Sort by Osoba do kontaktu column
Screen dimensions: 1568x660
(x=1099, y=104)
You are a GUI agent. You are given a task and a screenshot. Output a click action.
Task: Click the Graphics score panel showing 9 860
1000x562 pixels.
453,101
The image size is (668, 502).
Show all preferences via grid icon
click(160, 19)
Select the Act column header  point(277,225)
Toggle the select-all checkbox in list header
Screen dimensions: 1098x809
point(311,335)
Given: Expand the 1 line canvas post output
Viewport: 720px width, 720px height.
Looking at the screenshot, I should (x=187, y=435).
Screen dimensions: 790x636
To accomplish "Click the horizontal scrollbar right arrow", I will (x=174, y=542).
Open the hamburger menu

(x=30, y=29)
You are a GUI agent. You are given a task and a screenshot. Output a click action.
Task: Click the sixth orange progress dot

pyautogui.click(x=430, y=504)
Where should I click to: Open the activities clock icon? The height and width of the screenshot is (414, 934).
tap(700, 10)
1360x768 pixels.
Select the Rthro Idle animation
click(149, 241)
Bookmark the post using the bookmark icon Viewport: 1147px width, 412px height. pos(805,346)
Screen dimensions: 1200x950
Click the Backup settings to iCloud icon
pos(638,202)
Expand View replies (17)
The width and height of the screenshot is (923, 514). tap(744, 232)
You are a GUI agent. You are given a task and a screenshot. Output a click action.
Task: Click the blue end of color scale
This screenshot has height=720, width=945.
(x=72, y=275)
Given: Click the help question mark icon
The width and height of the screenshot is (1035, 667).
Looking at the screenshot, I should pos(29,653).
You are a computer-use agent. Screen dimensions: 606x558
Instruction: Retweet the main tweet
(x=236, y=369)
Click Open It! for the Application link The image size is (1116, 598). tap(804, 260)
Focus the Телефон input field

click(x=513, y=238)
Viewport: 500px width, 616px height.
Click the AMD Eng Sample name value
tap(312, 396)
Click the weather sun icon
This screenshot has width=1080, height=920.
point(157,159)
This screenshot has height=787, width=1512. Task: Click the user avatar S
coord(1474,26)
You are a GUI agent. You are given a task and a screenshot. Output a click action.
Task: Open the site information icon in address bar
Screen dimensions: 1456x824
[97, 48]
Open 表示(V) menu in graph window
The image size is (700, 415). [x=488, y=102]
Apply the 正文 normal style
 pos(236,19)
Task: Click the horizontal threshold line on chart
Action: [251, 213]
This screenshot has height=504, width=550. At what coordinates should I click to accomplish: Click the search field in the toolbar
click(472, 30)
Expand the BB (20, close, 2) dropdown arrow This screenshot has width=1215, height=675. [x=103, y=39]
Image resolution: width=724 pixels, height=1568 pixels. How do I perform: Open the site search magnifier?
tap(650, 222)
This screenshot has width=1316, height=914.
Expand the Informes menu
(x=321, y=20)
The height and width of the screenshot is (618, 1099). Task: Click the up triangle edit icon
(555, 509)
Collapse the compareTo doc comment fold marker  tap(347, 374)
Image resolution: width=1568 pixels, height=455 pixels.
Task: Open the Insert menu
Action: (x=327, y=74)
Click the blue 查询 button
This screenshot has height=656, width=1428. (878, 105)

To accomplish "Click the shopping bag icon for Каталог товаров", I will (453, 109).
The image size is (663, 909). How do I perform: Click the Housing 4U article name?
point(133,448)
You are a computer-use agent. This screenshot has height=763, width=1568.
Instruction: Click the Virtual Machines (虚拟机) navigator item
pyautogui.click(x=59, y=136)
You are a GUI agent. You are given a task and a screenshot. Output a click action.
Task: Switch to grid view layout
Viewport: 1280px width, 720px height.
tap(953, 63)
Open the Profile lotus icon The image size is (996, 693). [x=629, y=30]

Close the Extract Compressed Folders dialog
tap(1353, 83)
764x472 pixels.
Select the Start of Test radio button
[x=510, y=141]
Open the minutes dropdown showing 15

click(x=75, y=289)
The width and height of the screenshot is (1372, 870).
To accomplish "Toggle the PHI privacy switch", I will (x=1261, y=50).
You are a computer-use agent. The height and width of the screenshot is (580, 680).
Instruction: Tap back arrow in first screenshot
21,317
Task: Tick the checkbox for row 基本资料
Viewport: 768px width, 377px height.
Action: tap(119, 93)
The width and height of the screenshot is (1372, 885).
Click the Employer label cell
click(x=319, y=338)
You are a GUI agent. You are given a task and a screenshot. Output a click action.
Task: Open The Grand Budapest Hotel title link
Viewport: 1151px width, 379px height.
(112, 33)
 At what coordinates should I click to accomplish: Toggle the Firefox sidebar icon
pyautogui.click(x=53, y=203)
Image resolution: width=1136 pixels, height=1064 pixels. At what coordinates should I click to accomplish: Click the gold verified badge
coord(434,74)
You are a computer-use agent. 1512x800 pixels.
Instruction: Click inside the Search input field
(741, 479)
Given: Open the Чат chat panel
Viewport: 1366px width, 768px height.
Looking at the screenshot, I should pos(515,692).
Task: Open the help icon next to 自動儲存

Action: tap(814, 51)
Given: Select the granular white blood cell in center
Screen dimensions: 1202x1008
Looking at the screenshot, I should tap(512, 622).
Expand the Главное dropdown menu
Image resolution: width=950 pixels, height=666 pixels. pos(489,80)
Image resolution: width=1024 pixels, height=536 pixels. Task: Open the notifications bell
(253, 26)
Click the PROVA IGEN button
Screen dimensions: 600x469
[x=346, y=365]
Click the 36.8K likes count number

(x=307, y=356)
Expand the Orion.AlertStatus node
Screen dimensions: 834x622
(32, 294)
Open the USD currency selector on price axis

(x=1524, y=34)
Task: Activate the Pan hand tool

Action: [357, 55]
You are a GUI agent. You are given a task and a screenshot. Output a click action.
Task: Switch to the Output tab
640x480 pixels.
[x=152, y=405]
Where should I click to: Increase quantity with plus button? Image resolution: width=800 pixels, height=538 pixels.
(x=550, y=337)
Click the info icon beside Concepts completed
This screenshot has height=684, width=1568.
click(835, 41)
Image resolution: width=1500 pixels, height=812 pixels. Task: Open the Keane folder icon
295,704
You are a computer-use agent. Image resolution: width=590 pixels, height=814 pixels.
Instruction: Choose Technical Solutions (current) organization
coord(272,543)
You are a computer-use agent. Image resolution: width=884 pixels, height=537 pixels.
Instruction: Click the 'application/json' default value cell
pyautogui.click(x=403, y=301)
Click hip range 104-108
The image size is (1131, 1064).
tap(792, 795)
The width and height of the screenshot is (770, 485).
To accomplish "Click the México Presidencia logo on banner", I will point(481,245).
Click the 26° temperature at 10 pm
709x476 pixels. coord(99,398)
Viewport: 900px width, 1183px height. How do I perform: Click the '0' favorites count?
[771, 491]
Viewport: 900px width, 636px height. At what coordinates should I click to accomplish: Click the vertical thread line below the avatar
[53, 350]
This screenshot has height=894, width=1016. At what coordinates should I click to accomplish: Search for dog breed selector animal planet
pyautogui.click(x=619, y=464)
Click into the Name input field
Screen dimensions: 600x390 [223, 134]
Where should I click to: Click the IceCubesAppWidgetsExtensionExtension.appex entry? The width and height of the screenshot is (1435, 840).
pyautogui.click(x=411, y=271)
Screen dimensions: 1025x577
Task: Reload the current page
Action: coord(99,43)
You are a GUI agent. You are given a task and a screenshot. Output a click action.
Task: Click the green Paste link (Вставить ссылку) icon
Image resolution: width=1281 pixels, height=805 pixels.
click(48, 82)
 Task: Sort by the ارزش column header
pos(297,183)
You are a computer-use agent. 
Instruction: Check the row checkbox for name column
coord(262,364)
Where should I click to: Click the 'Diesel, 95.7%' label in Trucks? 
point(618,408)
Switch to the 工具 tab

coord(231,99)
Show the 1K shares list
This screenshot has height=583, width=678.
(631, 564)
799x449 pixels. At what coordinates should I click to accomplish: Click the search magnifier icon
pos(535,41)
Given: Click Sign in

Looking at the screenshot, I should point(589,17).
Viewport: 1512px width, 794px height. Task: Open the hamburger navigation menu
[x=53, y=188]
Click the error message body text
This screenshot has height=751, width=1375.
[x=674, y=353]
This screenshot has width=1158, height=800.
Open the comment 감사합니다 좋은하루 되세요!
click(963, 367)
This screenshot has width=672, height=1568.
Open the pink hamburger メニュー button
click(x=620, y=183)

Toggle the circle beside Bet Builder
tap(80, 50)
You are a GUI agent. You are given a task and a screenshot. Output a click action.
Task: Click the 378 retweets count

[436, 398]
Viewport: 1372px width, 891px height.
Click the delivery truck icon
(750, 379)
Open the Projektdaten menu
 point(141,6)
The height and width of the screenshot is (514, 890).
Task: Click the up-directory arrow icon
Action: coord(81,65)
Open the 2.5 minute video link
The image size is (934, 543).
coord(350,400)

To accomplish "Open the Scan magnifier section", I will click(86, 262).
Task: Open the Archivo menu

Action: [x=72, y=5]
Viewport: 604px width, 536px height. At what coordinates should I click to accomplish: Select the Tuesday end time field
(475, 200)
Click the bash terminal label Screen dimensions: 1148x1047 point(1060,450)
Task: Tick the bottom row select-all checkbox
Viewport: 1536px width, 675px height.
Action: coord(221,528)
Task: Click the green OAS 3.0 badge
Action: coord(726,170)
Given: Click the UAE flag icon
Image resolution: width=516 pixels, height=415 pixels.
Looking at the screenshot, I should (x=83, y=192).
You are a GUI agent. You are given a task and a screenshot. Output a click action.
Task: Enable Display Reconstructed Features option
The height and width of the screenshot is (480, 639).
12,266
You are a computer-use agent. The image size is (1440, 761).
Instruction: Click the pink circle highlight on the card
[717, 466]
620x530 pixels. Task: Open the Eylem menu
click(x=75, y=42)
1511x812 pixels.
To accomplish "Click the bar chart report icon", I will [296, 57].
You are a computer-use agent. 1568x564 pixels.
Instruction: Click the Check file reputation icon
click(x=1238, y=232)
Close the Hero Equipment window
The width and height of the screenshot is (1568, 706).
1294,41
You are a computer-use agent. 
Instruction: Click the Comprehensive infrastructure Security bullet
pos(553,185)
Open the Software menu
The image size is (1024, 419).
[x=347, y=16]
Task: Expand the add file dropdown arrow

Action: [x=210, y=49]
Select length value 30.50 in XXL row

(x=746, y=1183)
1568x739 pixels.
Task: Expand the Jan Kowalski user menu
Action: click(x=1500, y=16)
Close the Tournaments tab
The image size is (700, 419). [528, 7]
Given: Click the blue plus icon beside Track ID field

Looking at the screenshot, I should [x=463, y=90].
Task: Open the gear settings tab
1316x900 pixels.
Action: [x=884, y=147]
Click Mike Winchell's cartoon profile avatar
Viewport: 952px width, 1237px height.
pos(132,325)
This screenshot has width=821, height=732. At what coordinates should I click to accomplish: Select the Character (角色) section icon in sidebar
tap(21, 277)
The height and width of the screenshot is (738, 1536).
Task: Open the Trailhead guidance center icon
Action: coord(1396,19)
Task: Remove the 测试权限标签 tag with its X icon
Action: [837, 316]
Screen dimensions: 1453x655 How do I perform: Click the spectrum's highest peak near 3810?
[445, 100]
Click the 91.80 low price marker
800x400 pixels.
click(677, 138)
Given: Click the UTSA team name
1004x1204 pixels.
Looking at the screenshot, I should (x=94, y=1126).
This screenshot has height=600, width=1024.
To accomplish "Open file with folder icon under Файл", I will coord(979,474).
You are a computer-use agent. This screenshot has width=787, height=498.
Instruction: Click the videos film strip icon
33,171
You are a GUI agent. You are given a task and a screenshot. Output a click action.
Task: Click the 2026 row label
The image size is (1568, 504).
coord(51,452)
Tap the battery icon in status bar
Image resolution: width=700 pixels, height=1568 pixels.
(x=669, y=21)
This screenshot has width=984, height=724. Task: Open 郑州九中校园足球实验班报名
------------------------------------------------------------
_Problem statement:_
Lines that contain the string "Tick" should be copied from the material above.

_Reply:_
Task: Tick the checkbox for row 基本资料
Task: Tick the bottom row select-all checkbox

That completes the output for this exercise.